ALESSANDRO SCARLATTI: Lamentazioni – Enrico Gatti cond. – Glossa (2 CDs)

by | Oct 23, 2011 | Classical Reissue Reviews

ALESSANDRO SCARLATTI: Lamentazioni per la Settimana Santa – Chrstiana Miatello, soprano / Gian Paolo Fagotto, tenor/ Ensemble Aurora/ Enrico Gatti – Glossa GCD 921205 (2 CDs), 57:17; 55:56 [Distr. by Naxos] ***½:
Violinist and leader Enrico Gatti offers a scholarly but very readable background to Scarlatti’s setting of the Lamentations, which were to be sung during Matins in Holy Week. I’ll provide only a summary here, but Gatti’s extensive notes are worth reading, just as this recording is worth hearing if you have any interest in vocal music of the Baroque. (By the way, I’m anything but an expert on Catholic ritual, so my apologies beforehand if my summary isn’t entirely accurate.) Matins, as the name implies, was originally a vigil service of the Catholic Church held in the early morning hours, but progressively the time was moved to the end of the previous day. This means that in later times, Matins for Good Friday, for instance, would have been celebrated in the late afternoon of the preceding Thursday. If you aren’t thoroughly confused, let’s go on.
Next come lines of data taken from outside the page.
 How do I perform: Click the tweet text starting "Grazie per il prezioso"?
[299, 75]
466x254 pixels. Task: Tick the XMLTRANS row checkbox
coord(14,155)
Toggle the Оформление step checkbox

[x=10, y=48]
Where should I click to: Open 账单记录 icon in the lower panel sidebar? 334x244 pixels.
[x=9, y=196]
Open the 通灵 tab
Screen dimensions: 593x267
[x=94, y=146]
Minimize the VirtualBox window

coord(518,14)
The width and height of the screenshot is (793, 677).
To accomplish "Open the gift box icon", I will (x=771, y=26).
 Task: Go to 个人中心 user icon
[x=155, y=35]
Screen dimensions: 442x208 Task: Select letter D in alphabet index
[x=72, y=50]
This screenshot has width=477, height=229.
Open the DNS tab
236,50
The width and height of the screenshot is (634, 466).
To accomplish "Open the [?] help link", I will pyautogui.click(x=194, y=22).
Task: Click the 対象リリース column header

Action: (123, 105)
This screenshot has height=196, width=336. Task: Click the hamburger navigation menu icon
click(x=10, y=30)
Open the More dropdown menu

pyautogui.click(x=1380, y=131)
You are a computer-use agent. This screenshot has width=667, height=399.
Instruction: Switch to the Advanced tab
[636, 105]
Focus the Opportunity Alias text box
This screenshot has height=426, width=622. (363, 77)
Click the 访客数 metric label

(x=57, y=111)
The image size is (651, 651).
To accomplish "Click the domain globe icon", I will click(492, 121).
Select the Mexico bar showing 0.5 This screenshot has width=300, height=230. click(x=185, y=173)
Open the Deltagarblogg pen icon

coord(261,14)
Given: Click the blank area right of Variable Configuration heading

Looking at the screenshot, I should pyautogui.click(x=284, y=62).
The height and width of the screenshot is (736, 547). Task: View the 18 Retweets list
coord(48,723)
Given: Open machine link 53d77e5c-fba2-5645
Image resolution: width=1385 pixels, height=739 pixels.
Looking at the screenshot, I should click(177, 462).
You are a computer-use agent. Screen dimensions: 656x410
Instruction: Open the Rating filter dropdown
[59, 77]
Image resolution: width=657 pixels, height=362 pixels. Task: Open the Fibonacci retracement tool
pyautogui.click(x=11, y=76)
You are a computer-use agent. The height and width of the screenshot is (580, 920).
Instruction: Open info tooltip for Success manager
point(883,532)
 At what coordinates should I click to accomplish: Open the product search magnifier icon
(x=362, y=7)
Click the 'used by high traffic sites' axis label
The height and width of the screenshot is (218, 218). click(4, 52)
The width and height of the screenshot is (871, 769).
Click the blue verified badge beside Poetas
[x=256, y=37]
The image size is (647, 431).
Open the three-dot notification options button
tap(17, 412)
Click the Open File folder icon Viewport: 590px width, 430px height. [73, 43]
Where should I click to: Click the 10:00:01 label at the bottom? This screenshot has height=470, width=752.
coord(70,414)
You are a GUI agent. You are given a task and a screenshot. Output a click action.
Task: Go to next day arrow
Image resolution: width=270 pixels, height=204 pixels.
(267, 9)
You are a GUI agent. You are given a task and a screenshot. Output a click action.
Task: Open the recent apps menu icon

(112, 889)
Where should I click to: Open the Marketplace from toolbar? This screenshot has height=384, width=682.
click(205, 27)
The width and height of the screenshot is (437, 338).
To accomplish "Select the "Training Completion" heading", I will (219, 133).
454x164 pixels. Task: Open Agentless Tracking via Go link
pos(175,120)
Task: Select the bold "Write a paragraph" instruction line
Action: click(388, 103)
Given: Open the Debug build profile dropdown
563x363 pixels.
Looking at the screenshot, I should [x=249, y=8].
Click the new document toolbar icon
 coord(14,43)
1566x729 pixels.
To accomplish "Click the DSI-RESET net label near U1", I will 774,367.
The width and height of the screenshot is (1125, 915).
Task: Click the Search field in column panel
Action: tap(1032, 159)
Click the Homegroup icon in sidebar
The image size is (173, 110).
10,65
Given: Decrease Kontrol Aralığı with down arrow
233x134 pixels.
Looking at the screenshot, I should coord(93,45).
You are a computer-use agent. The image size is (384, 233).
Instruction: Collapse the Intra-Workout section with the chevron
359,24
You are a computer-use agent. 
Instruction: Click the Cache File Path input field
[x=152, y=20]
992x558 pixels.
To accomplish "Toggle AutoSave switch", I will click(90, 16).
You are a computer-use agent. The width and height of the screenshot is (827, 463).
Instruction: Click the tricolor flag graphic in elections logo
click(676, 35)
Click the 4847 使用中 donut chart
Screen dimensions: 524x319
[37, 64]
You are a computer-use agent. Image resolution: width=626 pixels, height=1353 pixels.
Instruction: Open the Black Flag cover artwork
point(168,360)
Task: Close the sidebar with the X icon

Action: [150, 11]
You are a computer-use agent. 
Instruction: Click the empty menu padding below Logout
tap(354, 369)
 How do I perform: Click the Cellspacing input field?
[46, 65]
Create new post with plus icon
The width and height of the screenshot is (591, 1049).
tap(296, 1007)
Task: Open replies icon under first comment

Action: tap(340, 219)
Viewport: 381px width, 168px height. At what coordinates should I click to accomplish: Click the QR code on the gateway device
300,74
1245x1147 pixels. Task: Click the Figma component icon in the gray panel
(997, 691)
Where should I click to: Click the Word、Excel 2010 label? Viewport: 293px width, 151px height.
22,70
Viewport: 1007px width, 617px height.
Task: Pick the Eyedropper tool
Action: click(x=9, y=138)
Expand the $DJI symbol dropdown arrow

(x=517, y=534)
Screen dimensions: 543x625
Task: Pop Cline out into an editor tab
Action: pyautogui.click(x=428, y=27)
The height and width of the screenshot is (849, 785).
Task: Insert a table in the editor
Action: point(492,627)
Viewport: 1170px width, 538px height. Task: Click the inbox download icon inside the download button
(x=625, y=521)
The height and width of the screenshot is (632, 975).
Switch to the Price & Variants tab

Each Matins service was divided into three Nocturns, each of which was further subdivided into three psalms and three lessons. The lessons were derived from three different sources: the Old Testament, writings of the Church Fathers (especially St. Augustine), and New Testament Epistles (especially those of Paul). As befits Holy Week, an important source of the first set of lessons was the Lamentations of Jeremiah, which mourn the destruction of the Temple at Jerusalem and Babylonian Captivity. The Matins of Holy Week was accompanied by a ritual snuffing out of candles displayed on a triangular candleholder called the hearse (hericia), which is pictured on the cover of this recording. The extinguished candles may have represented the desertion of Christ by the Apostles. A single candle, hidden from view behind the altar, remained lit. At the end of the service, the lit candle was restored from behind the altar to symbolize the resurrection of Jesus. This action corresponds to a hopeful passage at the end of Lamentations, which promises that Jerusalem will be restored if its people return to God: “Jerusalem, Jerusalem, return to the Lord your God.”
Scarlatti wrote his Lamentations in 1706 on commission from an unknown patron. He supplied six Lamentations, two for each of Holy Thursday (to be sung, remember, on Wednesday evening), Good Friday, and Holy Saturday. While Scarlatti was a highly influential opera composer, here he mostly eschewed an operatic approach, writing in a sparer vocal style, with equally lean instrumentation (two violins, viola, and continuo). But as Gatti points out, the style is nonetheless elaborately contrapuntal “with expressive chromaticism in relation to melancholic affects (wailing and mournful cries, etc.). . . .” Gatti also associates the syncopated rhythms in the work with an attempt to express “sobs of pain.” So instead of a public and declamatory operatic style, Scarlatti turns to the more intimate expressive gestures of the madrigalists.
The result is a restrained drama that often recalls the writing of Handel in his Italian cantatas. I’m sure Handel, who came to Rome that same year and worked for many of the same patrons that employed Scarlatti, took some cues from the older composer. In fact, if you enjoy Handel’s early cantatas, you should also enjoy the Lamentations. The lovely fourteenth number, Cogitavit Dominus, sounds a lot like passages in Handel’s Dixit Dominus of 1707.
Good examples of the expressive writing that Gatti mentions occur in the seventeenth and eighteenth numbers, Defecerunt prae lacrymis oculi (“My eyes are spent with weeping”) and Ieursalem convertere (“Jerusalem, return”), where a series of stuttering pauses and syncopations seems to mimic sobbing, if not outright wailing. I think Handel may have learned a thing or two from Scarlatti that served him in both his cantatas and operas.
Drama, yes, but the drama is low-key, restrained as befits the subject, and if you’re looking for Baroque fireworks, this is not the place to turn. However, Scarlatti’s solemn, austere writing has beauties of its own that will repay your patience and pay dividends on repeated hearings of the work.
This performance very much reflects Gatti’s informed view of the piece and its character. The playing and singing both have a quiet dignity, without any kind of emotive excess. While the playing is very fine, I’m not as happy with the work of Christina Miatello, who has a tendency to pipe and doesn’t every time ease into her sustained notes; sometimes it seems as if she’s tuning as she goes. In her favor, however, is the ability to catch just the right emotional accents in the music. So on points, her performance passes muster, especially given the sensitive accompaniments of Ensemble Aurora. Recommended, then, with slight reservations.